Boston University School of Medicine
Timing of first whole blood transfusion and survival after major hemorrhage in trauma patients
Key points Is the timing of the first whole blood transfusion associated with improved early and late survival among adult trauma patients presenting with major bleeding? Findings In this cohort study of 1394 patients who had severe traumatic hemorrhage requiring massive transfusion, shorter time to first whole blood transfusion was associated with improved 24-hour and 30-day survival, with a benefit of Survival observed as early as 1 hour after arrival to the ED. Meaning These findings suggest the importance of timing of the first whole blood transfusion when given as an adjunct to a massive transfusion protocol. |
Importance
Civilian trauma centers have revived interest in whole blood (WB) resuscitation for patients with life-threatening hemorrhages.
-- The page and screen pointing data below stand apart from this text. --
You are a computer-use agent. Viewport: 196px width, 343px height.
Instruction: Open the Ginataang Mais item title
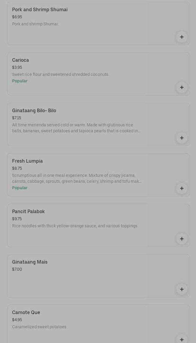30,262
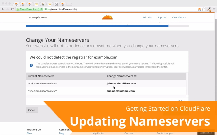Reload the page with refresh icon
Screen dimensions: 217x135
(x=12, y=9)
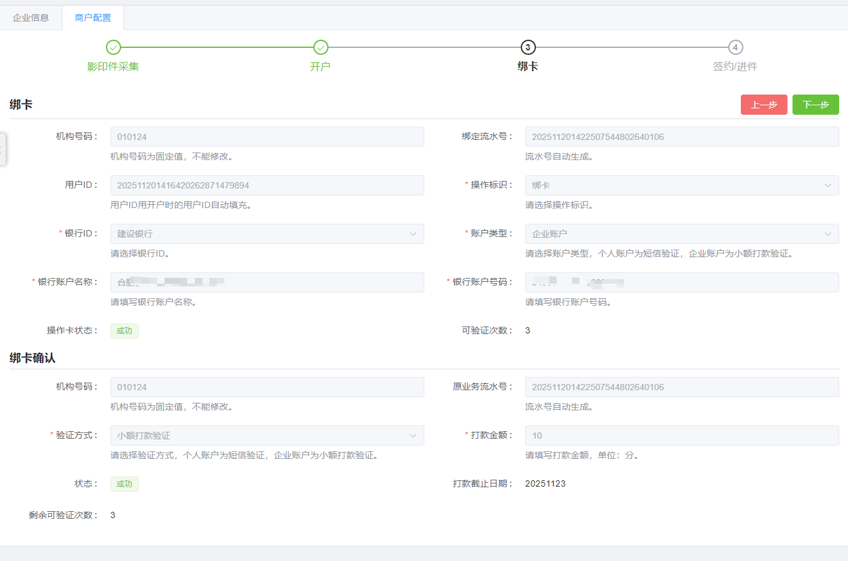Expand the 账户类型 dropdown
The width and height of the screenshot is (848, 561).
682,234
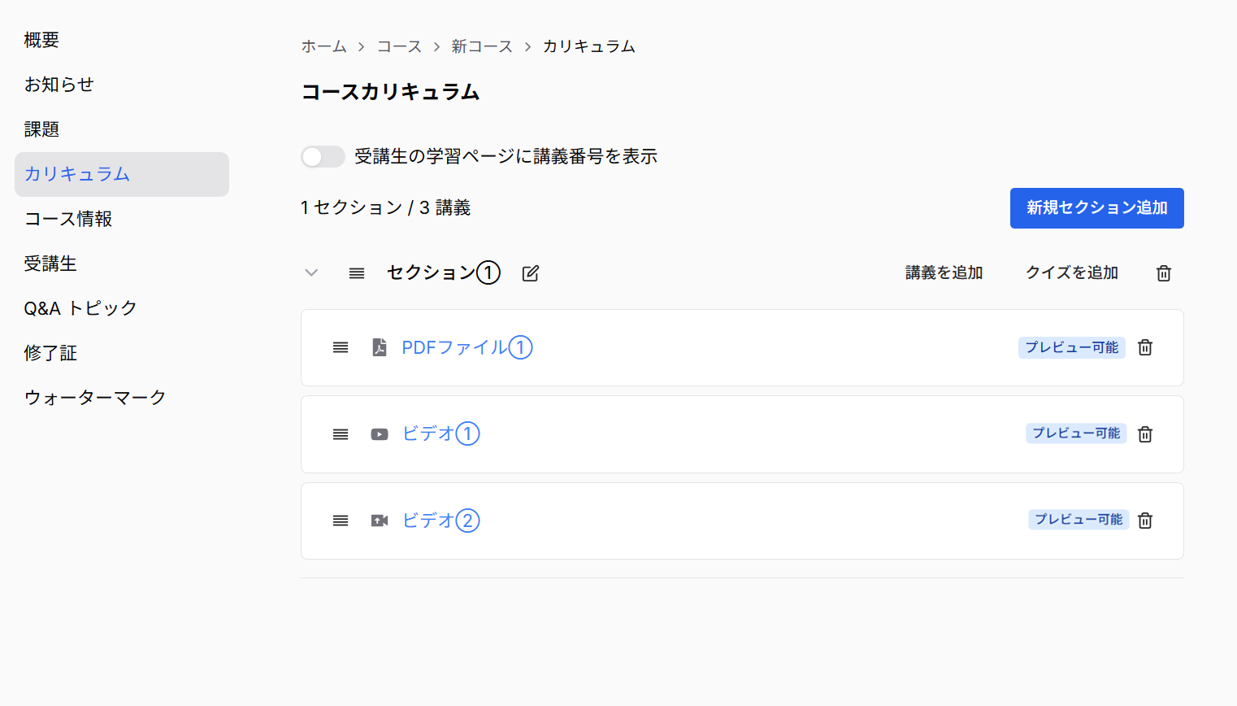Click the プレビュー可能 badge on PDFファイル①
The height and width of the screenshot is (706, 1237).
[1071, 347]
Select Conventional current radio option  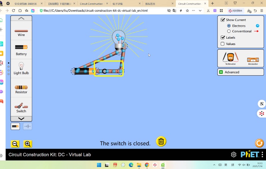[x=229, y=31]
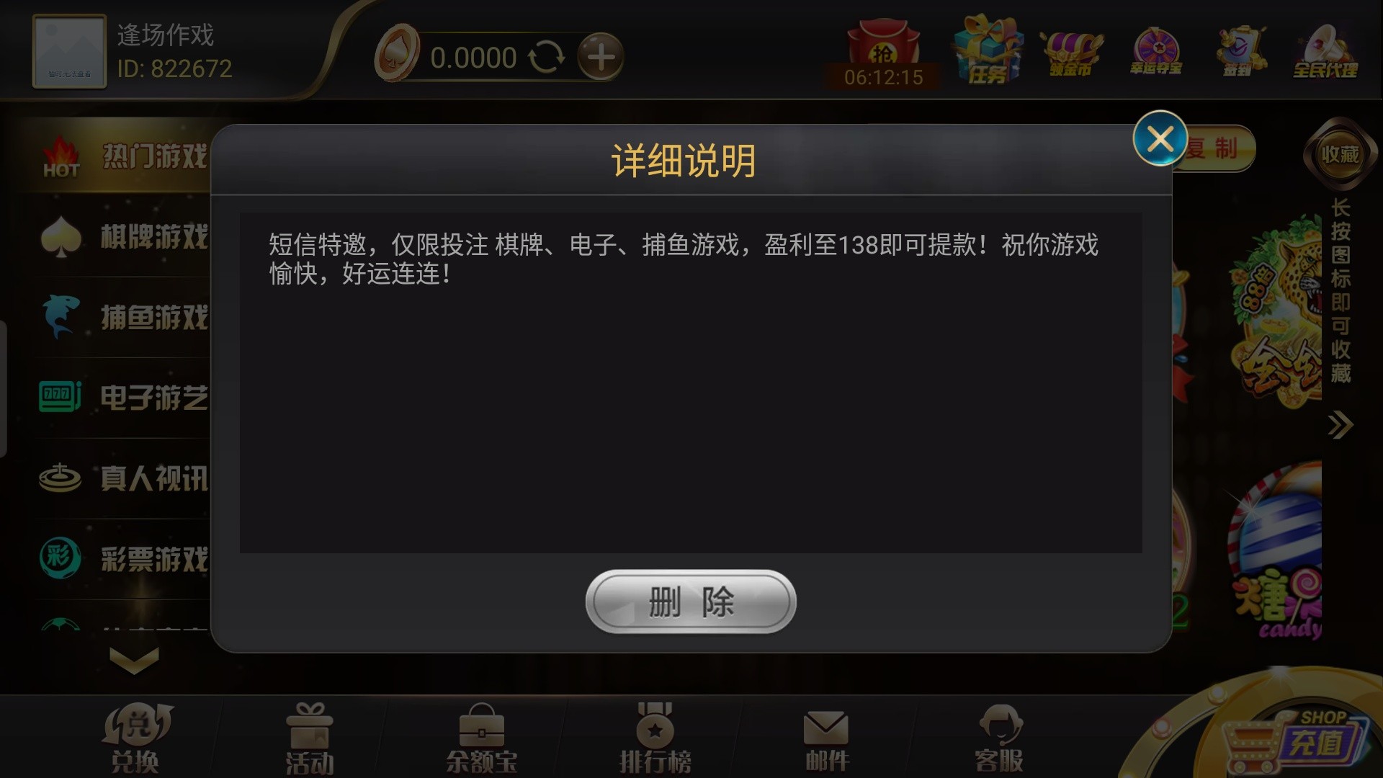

However, there is still insufficient evidence that the timing of whole blood (WB) transfusion when given as an adjunct to a massive transfusion protocol (MTP) is associated with a difference in patient survival outcome.
Aim
To evaluate whether earlier timing of first whole blood (WB) transfusion is associated with improved 24-hour and 30-day survival for adult trauma patients presenting with major bleeding.
Design, environment and participants
This retrospective cohort study used the American College of Surgeons Trauma Quality Improvement Program database from January 1, 2019 to December 31, 2020, for adult patients presenting to civilian trauma centers. level 1 and 2 for adults in the US and Canada with systolic blood pressure less than 90 mm Hg, with shock index greater than 1 and requiring massive transfusion protocol (MTP) who received a whole blood transfusion transfusion (WB) within the first 24 hours of arrival to the emergency department (ED).
Patients with burns, prehospital cardiac arrest, deaths within the first hour of arrival at the emergency department, and transfers between centers were excluded. Data was analyzed from January 3 to October 2, 2023.
Exposure
Patients who received whole blood (WB) transfusion as an adjunct to MTP (above) compared to patients who had not yet received WB as part of MTP (later) at any given time within 24 hours of arrival on the service of emergencies.
Main results and measures
The primary outcomes were survival at 24 hours and 30 days.
Results
A total of 1,394 patients met inclusion criteria (1,155 men [83%]; median age, 39 years [IQR, 25-51 years]). The study cohort included patients with deep injuries (median injury severity score, 27 [IQR, 17-35]).
A survival curve demonstrated a difference in survival within the first hour from ED presentation and whole blood (WB) transfusion.
Whole blood transfusion as an adjunct to MTP given earlier compared with later at each time point was associated with better 24-hour survival (adjusted hazard ratio, 0.40; 95% CI, 0.22-0. .73; P==0.003).
Similarly, the survival benefit of early whole blood (WB) transfusion remained present at 30 days (adjusted hazard ratio, 0.32; 95% CI, 0.22-0.45; P < 0.001).
Conclusions and relevance
In this cohort study, receiving a prior whole blood (WB) transfusion at any time within the first 24 hours of ED arrival was associated with improved survival in patients presenting with major bleeding. The survival benefit was observed shortly after transfusion.
The findings of this study are clinically important as earlier timing of whole blood (WB) transfusion administration may offer a survival advantage in patients with active bleeding requiring MTP.
Comments
Significant bleeding due to traumatic injuries is the number one cause of preventable deaths in the US, with most deaths occurring within six hours. Emerging evidence suggests that transfusion of whole blood (blood that is not separated into parts) is associated with a survival benefit compared to the traditional use of transfusion of blood components (red blood cells, plasma, and platelets) in these patients.
A new study by researchers at Boston University Chobanian & Avedisian School of Medicine shows that the sooner a whole blood transfusion is received for severe traumatic bleeding, the better the chances of survival. However, if this transfusion was delayed by just 14 minutes after arriving at the hospital, the survival benefit was significantly reduced.
"These findings may lead physicians and hospital systems to consider whole blood as a standard emergency transfusion product incorporated into the massive transfusion protocol," says corresponding author Crisanto Torres, MD, MPH, assistant professor of surgery at the school. "There may be a similar benefit in using whole blood transfusion at the site of injury or during transport."
Researchers analyzed 1,394 patients nationwide who presented to the emergency department with severe traumatic bleeding that required massive transfusions, including whole blood, due to their traumatic injuries.
They evaluated whether early receipt of whole blood transfusions was associated with improved 24-hour and 30-day survival compared with late whole blood transfusions in trauma patients with severe bleeding receiving massive blood transfusions with component-based therapy. .
Patients who received a whole blood transfusion before arrival to the emergency department had better survival rates.
“Our study indicates a target time goal for administration of whole blood within 14 minutes of arrival at the hospital. "There is a decrease in the probability of survival for each minute of delay in whole blood transfusion, but the most pronounced reduction in the probability of survival was observed after 14 minutes," added Torres, who is also a trauma surgeon at the Boston Medical Center.